そして、記録用紙104の第2端106が所定位置に到達したとき、例えば、当該第2端106が補助ローラ47の近傍に到達したときに、経路切換部41は、第1姿勢の第2位置から第2姿勢へと変化する(図15参照)。記録用紙104の第2端106の位置は、前述のようにしてロータリーエンコーダ96により把握される。また、経路切換部41の姿勢変化は、前述と同様にLFモータ71により行われる。この経路切換部41の回動角度に応じて、上記第2ローラ46の付勢力が一層高められる。具体的には、経路切換部41が第1姿勢から第2姿勢に変化されると、当該経路切換部41の回動角度に対応して押圧ブロック88(図12参照)がフランジ部65をなお一層押し下げる。これにより、第2ローラ46がさらに第1ローラ45に押し付けられ、所定のニップ圧が発生する。このニップ圧は、上記排紙ローラ62によるニップ圧と同等以上に設定されるのが好ましい。
図15(b)が示すように、経路切換部41が第2姿勢に変化するに伴って、記録用紙104の第2端106付近は、補助ローラ47によって押さえ付けられて反転案内部16側に確実に向けられる。その後、第1ローラ45がLFモータ71により逆転されると、記録用紙104は、反転案内部16側へ搬送されて再び搬送路23へ戻される。搬送路23に戻された記録用紙104は、第2端106を先頭として搬送方向第1向きに搬送される。記録部24は、記録用紙104の裏面に画像を記録する。裏面に画像が記録された記録用紙104は、排紙ローラ62によって搬送方向第1向きへ搬送される。その後、前述と同様に、経路切換部41が第1姿勢の第1位置(図14(a)参照)まで回動され、当該記録用紙104は第1ローラ45及び第2ローラ46によって挟持され、排紙される。
図16は、画像記録時における経路切換部41の状態を示す断面図である。同図は、画像記録が行われる場合の記録用紙の他の搬送手順を示している。
同図は、記録用紙104の表面及び裏面の両面に画像が記録される場合において、裏面に画像が記録された後、経路切換部41が第1姿勢の第3位置へ回動される場合を示している。すなわち、記録用紙104の表面に画像が記録された後、同図(a)が示すように経路切換部41が第1姿勢の第1位置に変位する。記録用紙104は、前述のように搬送方向第1向きに搬送され、スイッチバックされる。スイッチバックされた記録用紙104は、第2端106を先頭として再び搬送路23に戻され、裏面に画像が記録される。
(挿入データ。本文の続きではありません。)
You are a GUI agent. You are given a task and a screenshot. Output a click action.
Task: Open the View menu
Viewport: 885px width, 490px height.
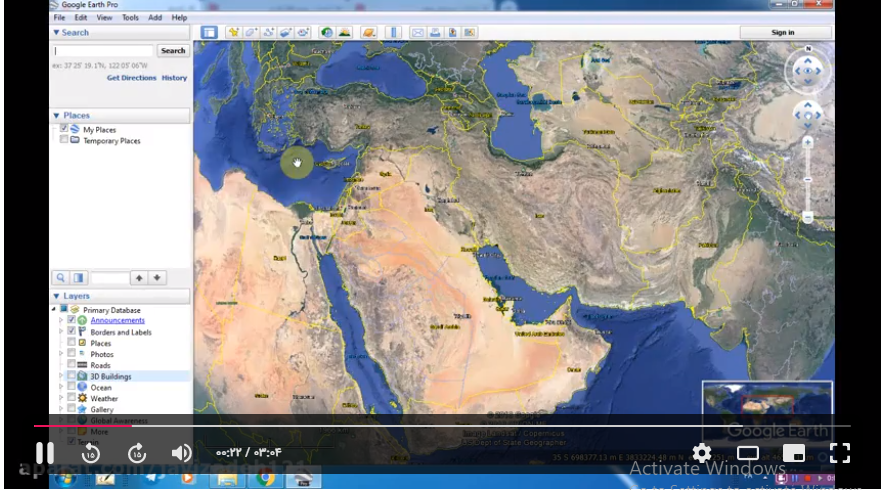point(104,18)
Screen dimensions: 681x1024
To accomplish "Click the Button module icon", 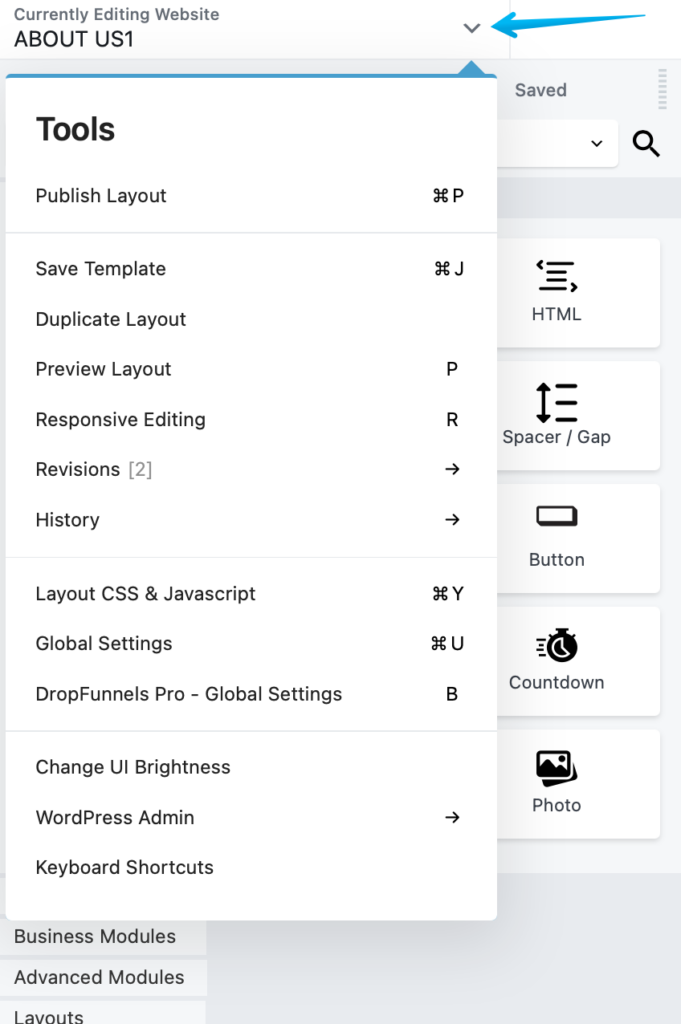I will point(556,516).
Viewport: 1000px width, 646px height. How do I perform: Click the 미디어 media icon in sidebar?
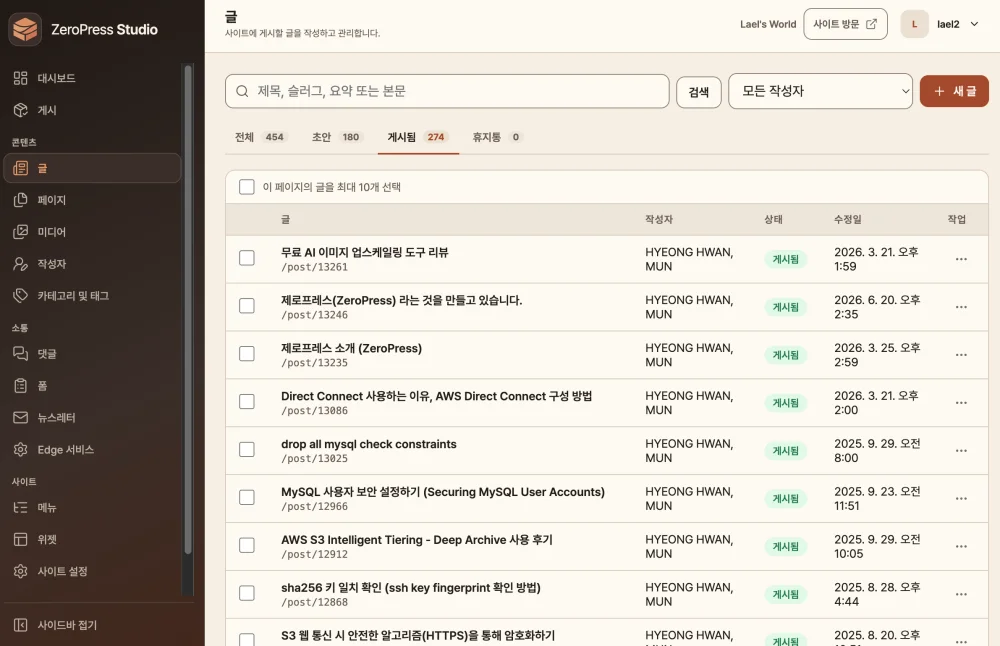coord(20,231)
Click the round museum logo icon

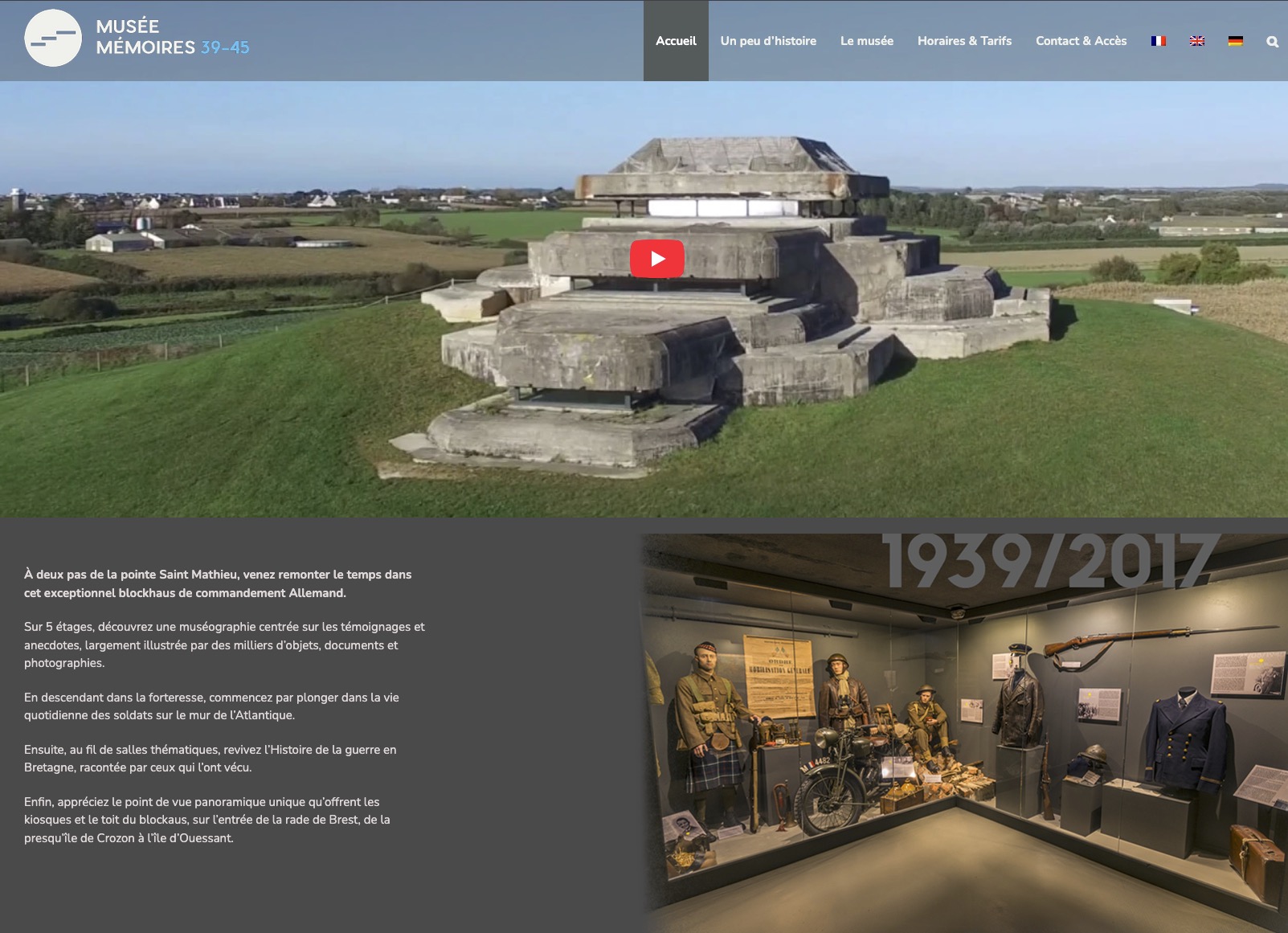click(x=53, y=38)
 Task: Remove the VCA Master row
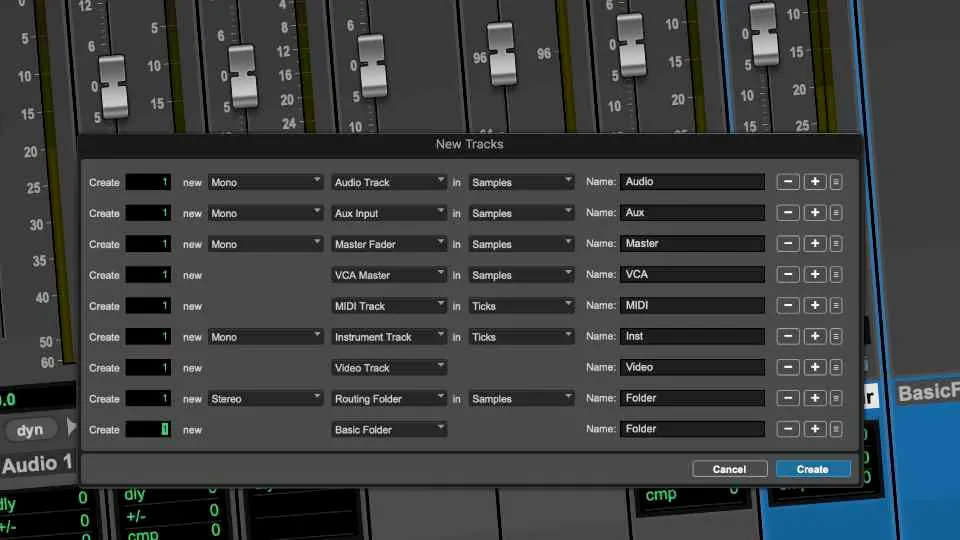coord(788,274)
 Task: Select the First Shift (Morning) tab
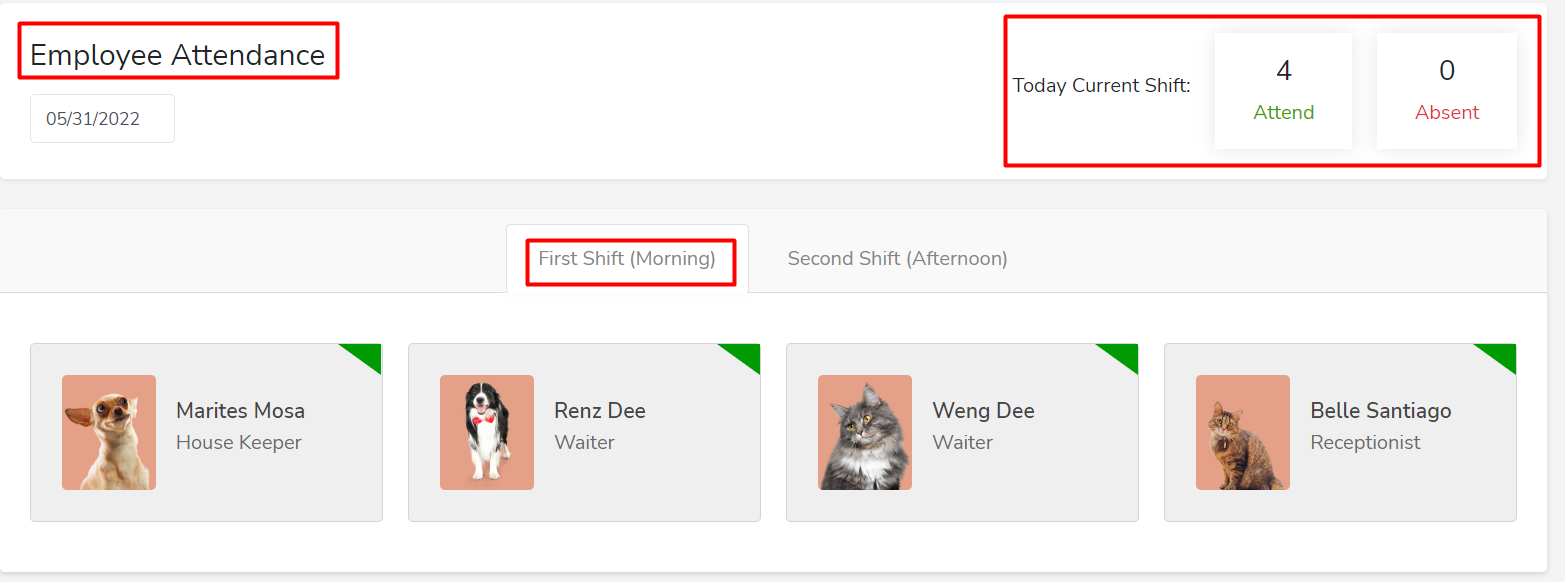point(627,259)
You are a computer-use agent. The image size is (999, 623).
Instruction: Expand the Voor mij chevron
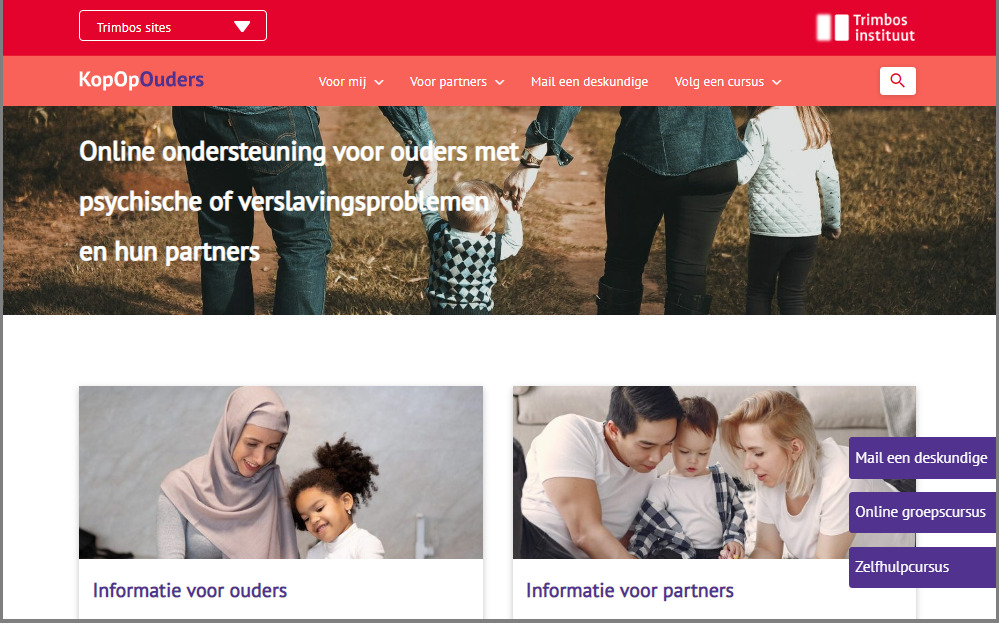click(379, 82)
図16(b)が示すように、経路切換部41の第3位置は、同図(a)が示す第1位置を基準として上記第2位置(図15(a)参照)と反対側の位置に設定されている。ただし、この第3位置は、上記第1位置を基準として上記第2位置と対称な位置である必要はなく、上記第1位置よりも上方の位置であればよい。前述のように、経路切換部41は、時計まわりに回動することによって上記第3位置に変位することができる。経路切換部41が上記第3位置に変位するにしたがって、経路切換部41が上記第1位置にあるときに比べて第1ローラ45及び第2ローラ46のニップ圧が低下する。本実施形態では、経路切換部41が第3位置に移動したとき、第2ローラ46が第1ローラ45から離反する。
このような状態で、記録用紙104は排紙ローラ62によってさらに搬送方向第1向きに送られる。第1ローラ45及び第2ローラ46は互いに離反しているから、排紙ローラ62によって搬送される記録用紙104は、第1ローラ45と第2ローラ46との間を抵抗なく通過する。しかも、1ローラ45及び第2ローラ46は互いに離反しているから、同図(b)が示すように、記録用紙104の第2端106が当該記録用紙104と重なり合っても、当該記録用紙104は抵抗なく通過する。記録用紙104の第2端106が排紙ローラ62を通過するときに、経路切換部41が第1姿勢の第1位置又は2位置まで回動される(図14及び図15参照)。この場合、記録用紙104の第2端106の位置は、前述と同様にロータリーエンコーダ96により把握される。これにより、記録用紙104は第1ローラ45及び第2ローラ46によりニップされ、搬送方向第1向きに搬送されて排出される。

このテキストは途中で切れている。